ENTRIES SUPPLIED:
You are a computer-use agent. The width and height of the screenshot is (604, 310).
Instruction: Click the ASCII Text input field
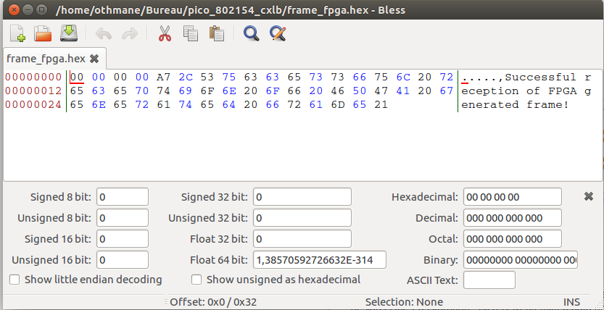489,280
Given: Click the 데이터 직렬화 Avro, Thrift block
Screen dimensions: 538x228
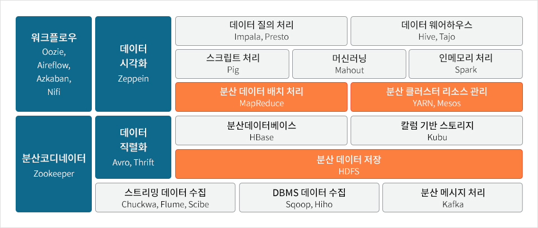Looking at the screenshot, I should (x=133, y=147).
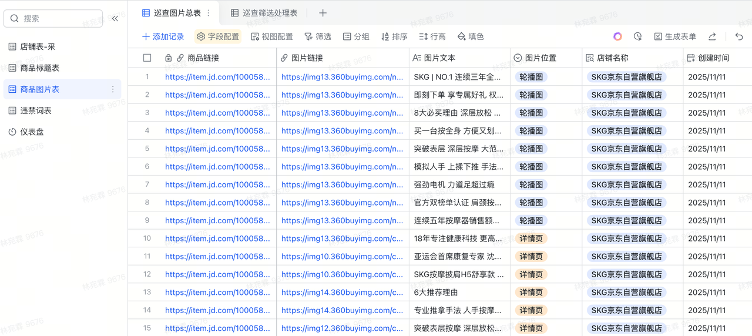752x336 pixels.
Task: Open the history clock icon
Action: pos(637,36)
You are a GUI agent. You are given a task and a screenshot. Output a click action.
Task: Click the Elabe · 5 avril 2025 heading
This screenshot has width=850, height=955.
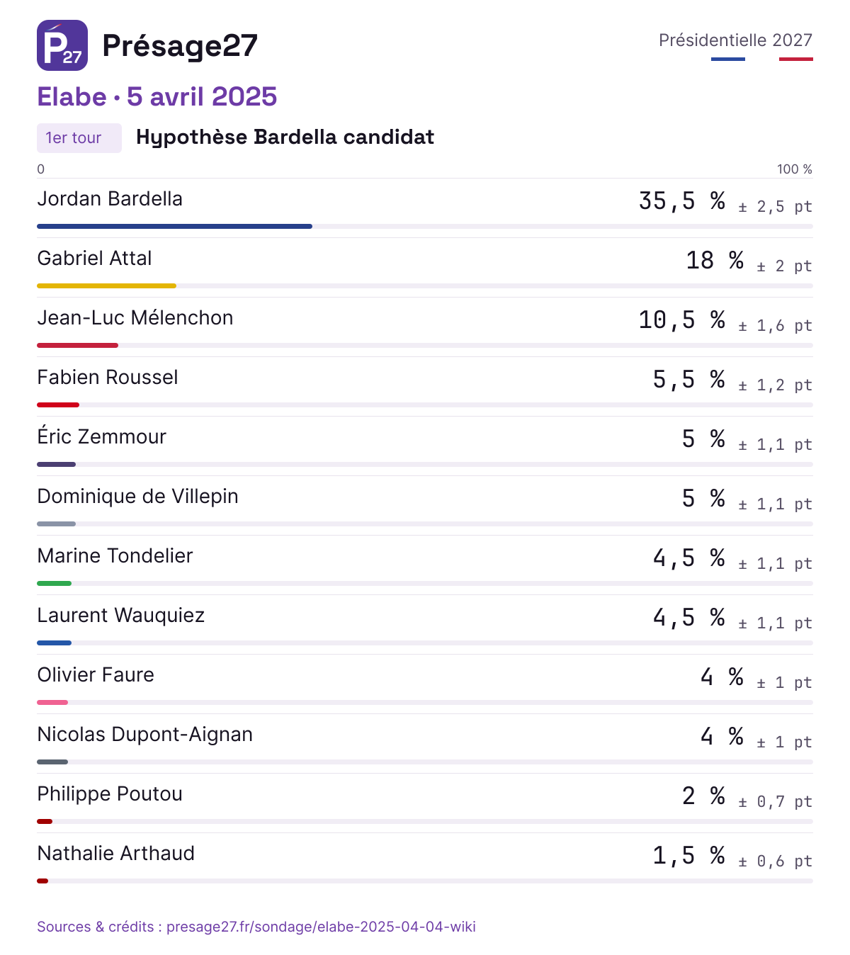pos(157,97)
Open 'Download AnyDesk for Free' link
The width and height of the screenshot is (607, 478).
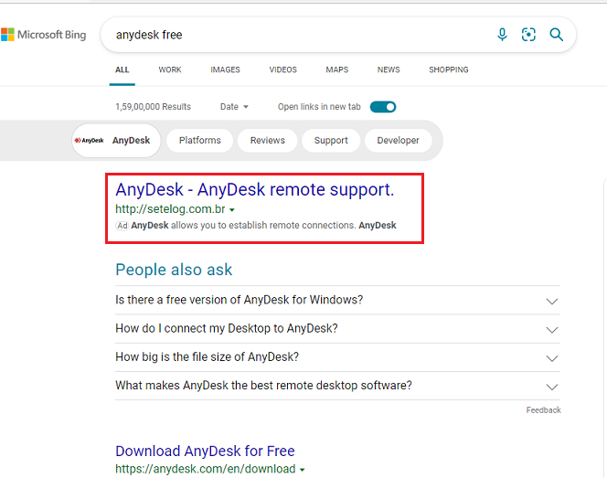pos(205,451)
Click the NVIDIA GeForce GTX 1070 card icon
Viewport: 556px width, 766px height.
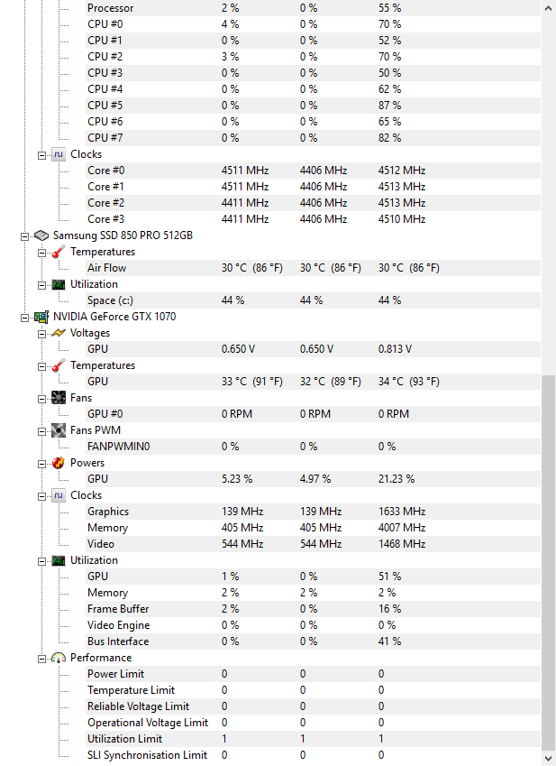[x=41, y=317]

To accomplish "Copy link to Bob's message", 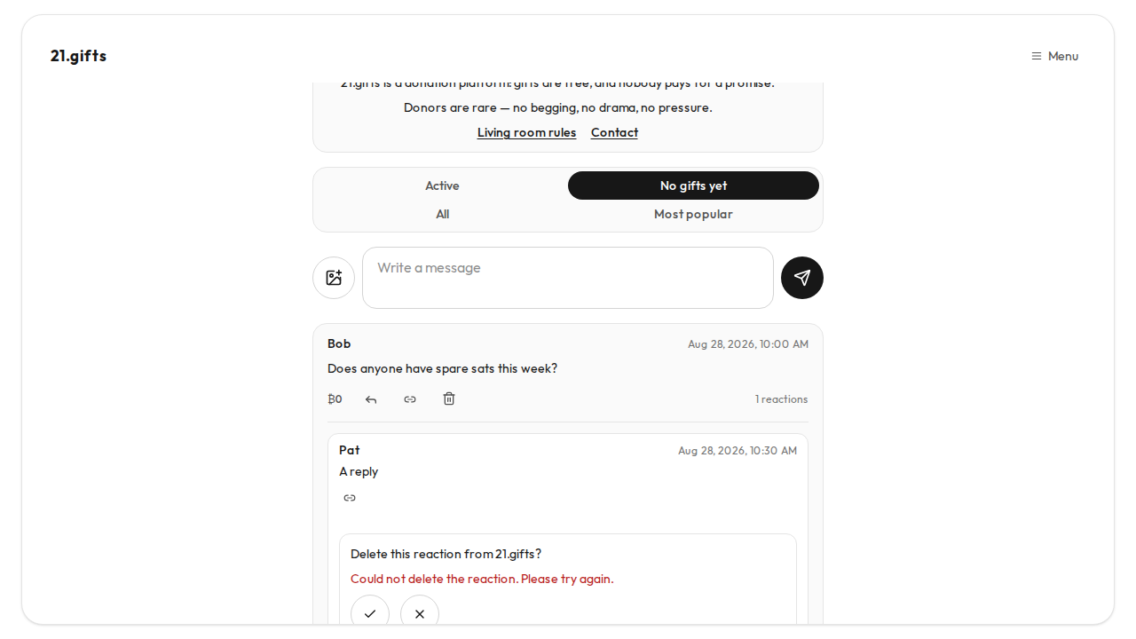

REQUIRED WORK: Retrieve each line from the records above where the word "agent" occurs.

RESULT FOR THIS TASK:
You are a computer-use agent. The width and height of the screenshot is (604, 310).
You are a GUI agent. You are given a task and a screenshot. Output a click action.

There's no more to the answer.